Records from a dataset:
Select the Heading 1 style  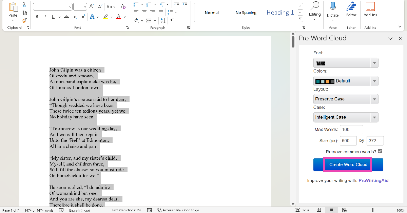click(280, 13)
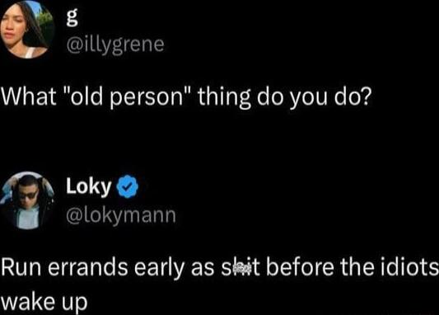
Task: Click the phrase do you do? in the question
Action: pos(314,98)
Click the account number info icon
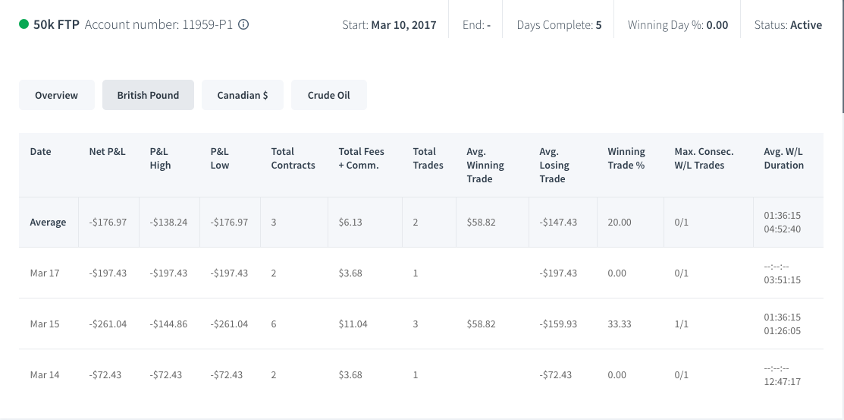 [x=243, y=24]
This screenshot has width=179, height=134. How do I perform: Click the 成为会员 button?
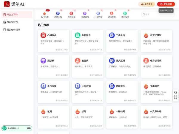click(146, 4)
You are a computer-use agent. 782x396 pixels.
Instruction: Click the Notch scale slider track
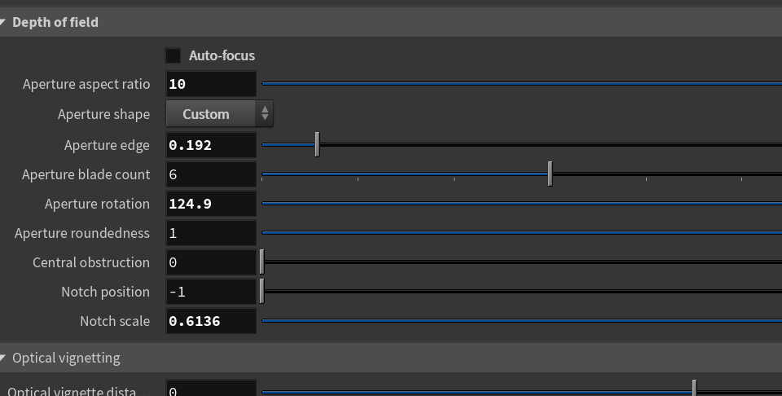(x=521, y=321)
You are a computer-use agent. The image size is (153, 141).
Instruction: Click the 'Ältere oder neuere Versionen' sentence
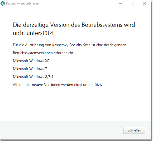point(58,85)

- WHAT IS REQUIRED
Every line from the one with "Instruction: Click the Notch" through the last line of the data must be copied exactly. Leave the pictures out.

- SOLUTION FOR THIS TASK
Instruction: Click the Notch scale slider track
(x=521, y=321)
You are a computer-use agent. The image size is (153, 141).
Instruction: Click the 'Ältere oder neuere Versionen' sentence
point(58,85)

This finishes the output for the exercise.